The report reveals a number of intriguing insights about the mind set of today's teenagers. Stephen Gardner, the Director of Work Based Learning at the LSC calls the report "a series of fascinating insights which serve to challenge [the] stereotypes associated with young people as short-termist and in awe of celebrity."
A deeper look into the report shows that of the young people surveyed, the majority recognize personal fulfilment and getting a job that they enjoy as the main markers of success. In addition, earning qualifications and degrees, as well as the concept of "making a difference", rank high in the definition of success.
These findings may surprise those who are quick to write off the young people of today as only yearning after celebrity, easy money and an easy ride to success. One of the most exciting findings of this report is the revelation that the greatest source of pressure to succeed comes from teenagers themselves, with the average young person expecting to have become successful in their chosen career path by the age of 27.
"The report reveals a contrasting picture of a generation defined by a sense of determination," furthers Gardner. This is emphasized by the encouraging statistic that 93% of young people and 91% of parents are confident that today's youth will be happy and fulfilled in their chosen career.
However, employers, young people and parents have different ideas of the best path to success. Of the employers surveyed, Apprenticeships come just slightly ahead of GCSEs as the most valuable qualification when seeking new staff. Conversely, just one in 10 young people will pursue an Apprenticeship, with the majority of young people and parents viewing academic qualifications as the most significant route to career success. These findings may prove worrying to employers who view training as a top priority and see work experience as crucial to future success.
It appears that the discrepancy between the ideas of the most successful career path comes from the relative newness of the more non-traditional qualifications. Apprenticeships were introduced in 1994 to provide on the job training while pursuing an NVQ. Apprenticeships- The Success Report 2004 reveals that young people and parents are not as familiar with Apprenticeships and the other non-academic qualifications and as such, are not as likely to pursue these qualifications.
Best Of Both Worlds
Those that have successfully completed an Apprenticeship believe that they have benefited from the best of both worlds.
Ricky Hardie, who successfully qualified for a BTEC in Chemical and Production Engineering and an NVQ Level 2 in Using IT says,
"It was good to earn and learn at the same time. It was good to get experience in the environment you wanted to work in to see if it was where you wanted to be."
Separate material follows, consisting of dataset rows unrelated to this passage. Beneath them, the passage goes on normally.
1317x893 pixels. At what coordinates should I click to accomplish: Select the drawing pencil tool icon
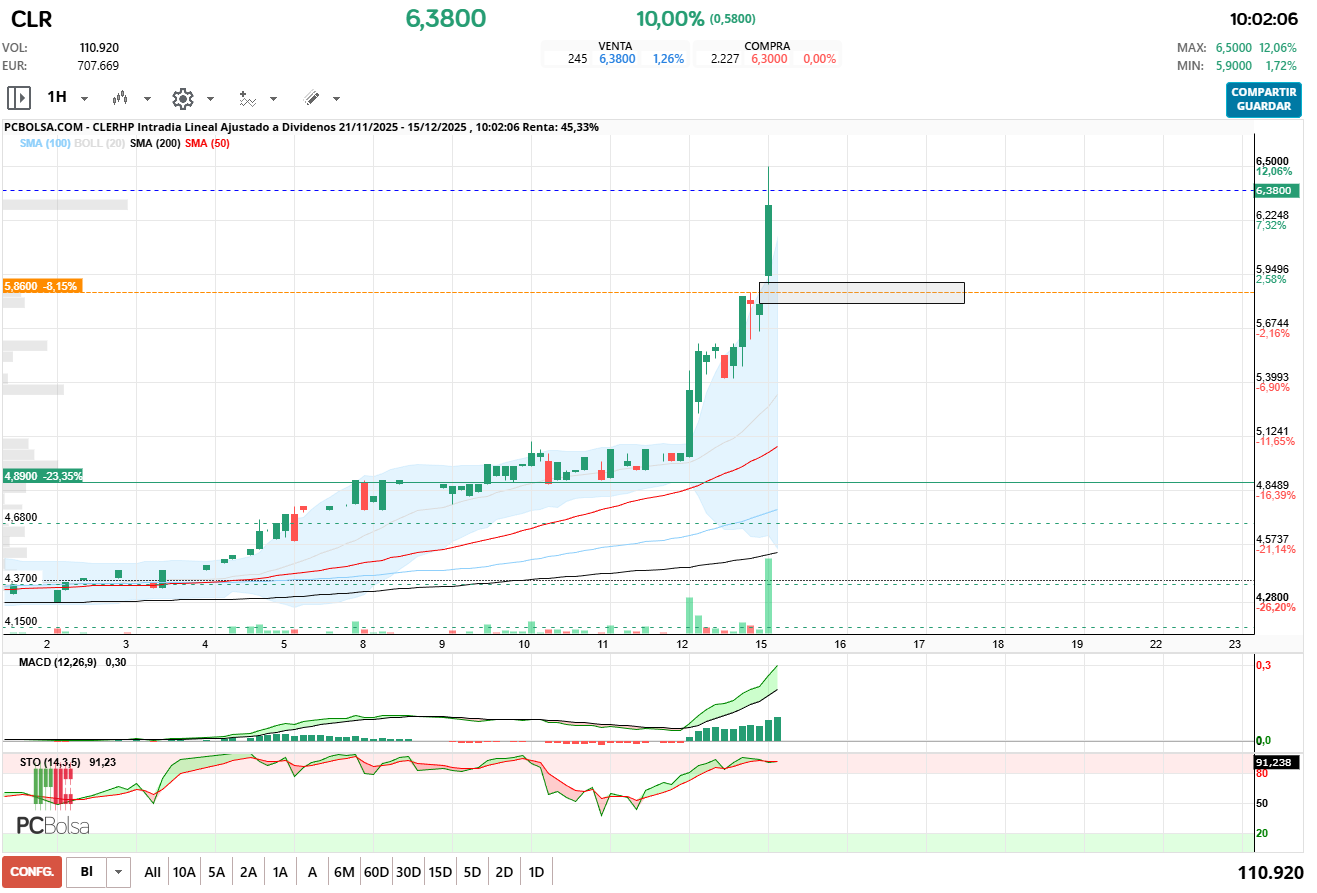tap(311, 98)
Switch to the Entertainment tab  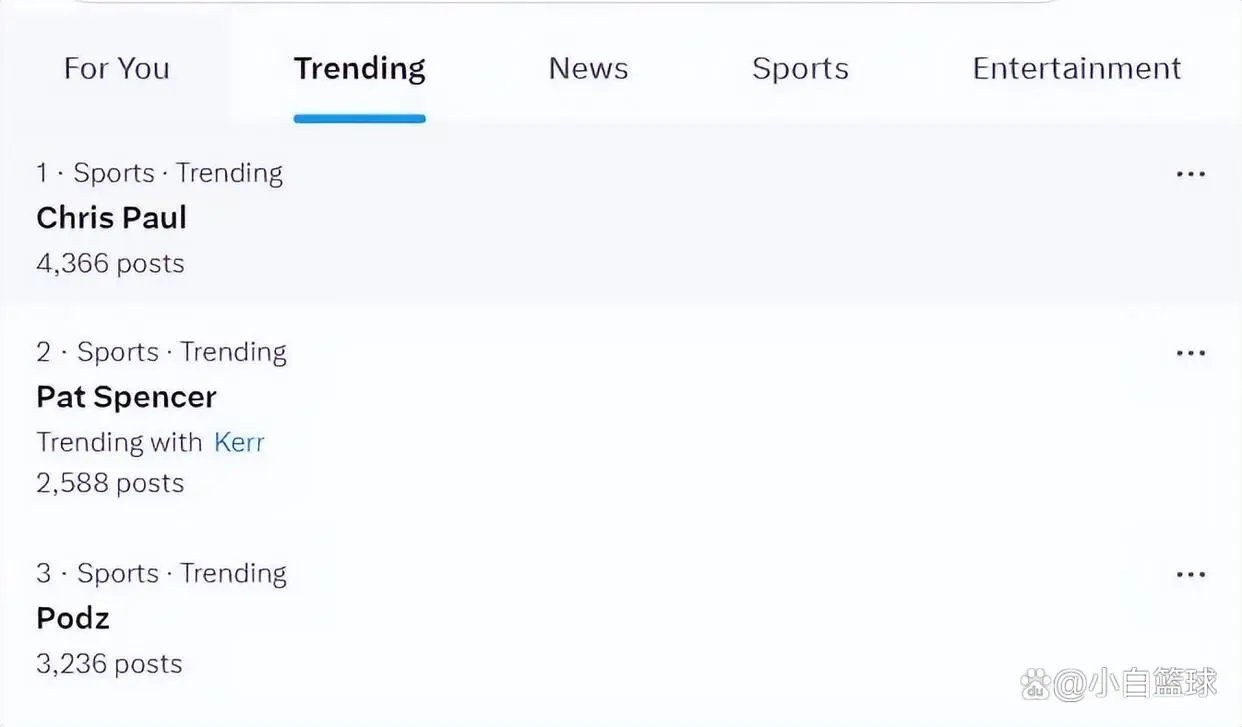click(x=1076, y=69)
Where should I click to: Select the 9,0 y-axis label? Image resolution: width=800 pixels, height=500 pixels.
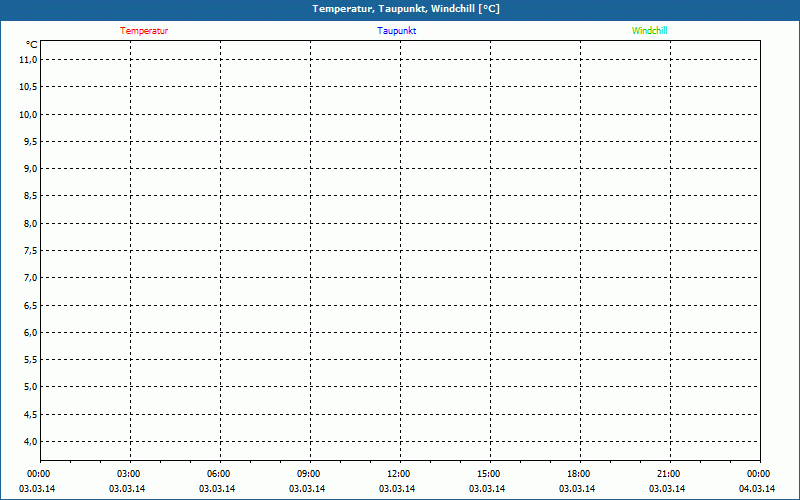pyautogui.click(x=29, y=169)
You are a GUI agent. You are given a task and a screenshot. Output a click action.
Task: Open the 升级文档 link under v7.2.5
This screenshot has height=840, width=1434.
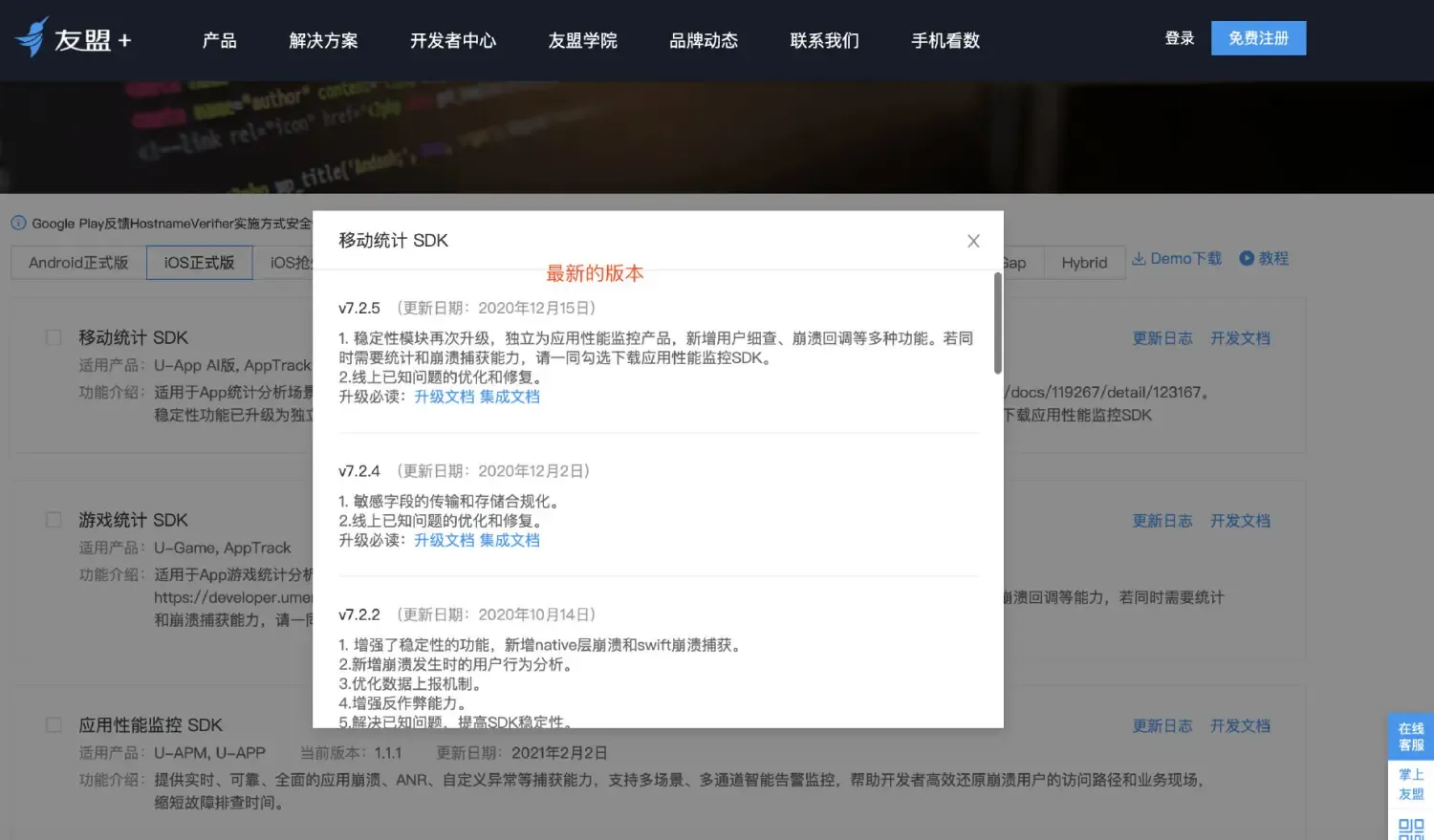point(445,396)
This enthusiasm for Apprenticeships is echoed by Rod Kenyon, Director of Engineering Academies at British Gas:
"Our apprenticeships become experts not only in engineering, but also in customer care"¦ The enthusiasm and dedication that our apprentices have for learning their trade is unrivalled. Every single one of them is their own success story."
Wave Of The Future
With this week's Tomlinson Report urging a further emphasis on vocational qualifications for young people, it appears that Apprenticeships are the wave of the future. The aggressive bid to increase public awareness of Apprenticeships has been seen through an on-going campaign spanning all forms of media. November 10th marks the six-month anniversary of this campaign, which began after the new family of Apprenticeships was announced by Education and Skills secretary Charles Clarke and the Chancellor Gordon Brown in May.
It is clear the Labour government is committed to funding a wide range of options for those who are seeking academic qualifications and those who are seeking vocational qualifications. The expansion of the Apprenticeship program provides an excellent opportunity for both employers and young people and looks set to become a more widely chosen alternative to the traditional A-Level and university path.